YOUR INSTRUCTIONS — Extend the motorhome travel forum thread past its final quoted line.

SELECTED EXCERPT —
** begin **
Give me a couple of days to sort out the maps/books and the ship's log. If I have not done it by Thur give me a kick.

Geoff


----------



## barryd (May 9, 2008)

There is not much IMO worth bothering with in Northern France until you get to the Vosges or Belgium for that matter but from Brienzersee the Alps is your Oyster. You could do the Italian Lakes or Head round the back of Lake Leman and Geneva and do some of the Route des Grande Alps down to Annecy maybe and beyond before heading generally north west for the end of September.


----------



## JanHank (Mar 29, 2015)

I am, _or maybe not_, pleased to hear we will have the Czechia to ourselves again :laugh:

Its growing on us like France, Spain and Italia has already grown on the rest of Motorhome community.
We will have the place to ourselves again. :grin2:


----------



## aldra (Jul 2, 2009)

HermanHymer said:


> Yes, I fly out from Manchester on 3 Oct which is a bit earlier than I like to go, but I need to keep an eye on my OOH. He's a bit wobbly on his pins. I'm also t-h-i-n-k-i-n-g of selling my house so I would need to get it sorted during the SA summer. Want to come with me?:smile2:


I'd absolutely love too

But for a few days, albert has had a chest cold, and snores even worse, so has slept in another room

And , dam it I've missed him

I wake in the early hours and find I remember everything I've done wrong throughout my life

And I can't snuggle up to him and think

Well not everything was wrong

And he is just him , I doubt he ever wakes and worries about the past ,the present or the future

He's a husband, dad, grandad

And is pretty good at all of them

Sandra


----------



## nicholsong (May 26, 2009)

nicholsong said:


> Give me a couple of days to sort out the maps/books and the ship's log. If I have not done it by Thur give me a kick.
** end **
MATERIAL PROVIDED —
** begin **
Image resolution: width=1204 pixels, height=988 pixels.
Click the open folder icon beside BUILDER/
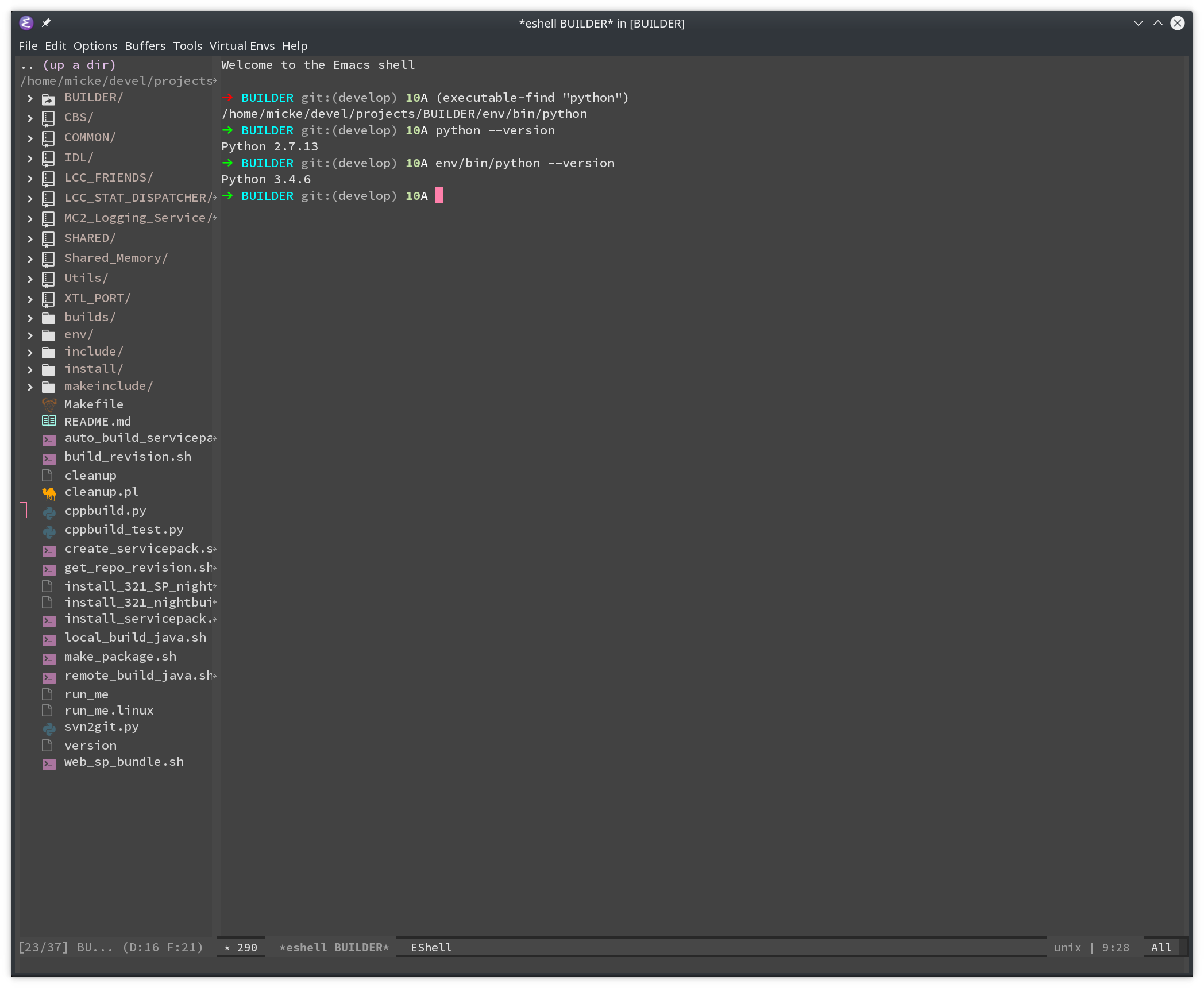click(x=48, y=98)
** end **
ANSWER TO THIS PROBLEM —
> 
> Geoff


Viv

I have done some research, but am having to squeeze this in with other demands, while I still have the info in my head.

If you have All the Aires France (ours is 4th edition - so not recent) the area I am thinking of is 'Eastern France' numbers 87-108.

Of those we have stayed twice at both.

'Bourbach Le Haut'(Number 89), above Thann - good views, narrow approach but doable.

Thann itself has an Aire but back of a CP - OK, but we only parked for the town and shopping and did not stay the night, partly because it was very foggy.

The other favourite for us is Orschwihr (Number 96) small, but if you can get on lower side you have private garden looking across to vineyards. Wineries in the village.

Many villages along those vineyard slopes are charming. I am sure further away from the Rhine might also be good but we did not have time and maybe nor will you.

Happy travelling.

Geoff


----------



## HermanHymer (Dec 5, 2008)

aldra said:


> I'd absolutely love too
> 
> But for a few days, albert has had a chest cold, and snores even worse, so has slept in another room
> 
> ...


I agree 100%, he's the total opposite of 'pants'. How lucky you were to pick him (or clever, whichever way you want to look at it!.) Makes good chips too! Now that's a talent worth hanging in there for!:wink2:


----------



## HermanHymer (Dec 5, 2008)

barryd said:


> There is not much IMO worth bothering with in Northern France until you get to the Vosges or Belgium for that matter but from Brienzersee the Alps is your Oyster. You could do the Italian Lakes or Head round the back of Lake Leman and Geneva and do some of the Route des Grande Alps down to Annecy maybe and beyond before heading generally north west for the end of September.


Unless I put No1 on a plane, I'll have to take him back to Brussels (he has an aversion to trains and buses!) so that leaves me far north again. I wouldn't mind staying longer in Switzerland especially as I will have had to fork out for the Vignette this time. But I've done the south side of Lac Leman several times (nice bakery half way along!) and I know you like it Barry but Annecy doesn't float my boat. My favourite Hymer spares shop is near there, hence a couple of visits. And every time I've tried to see Mont Blanc it's been shrouded in cloud! Thanks for taking the trouble to suggest. Got any Vosges tips?


----------



## aldra (Jul 2, 2009)

Yes, I guess the chips are the best part:wink2:

Sandra


----------



## nicholsong (May 26, 2009)

JanHank said:


> I am, _or maybe not_, pleased to hear we will have the Czechia to ourselves again :laugh:
> 
> Its growing on us like France, Spain and Italia has already grown on the rest of Motorhome community.
> We will have the place to ourselves again. :grin2:


Jan

Please tell me about your experience of Czech.

How have you camped - site. aires, wild.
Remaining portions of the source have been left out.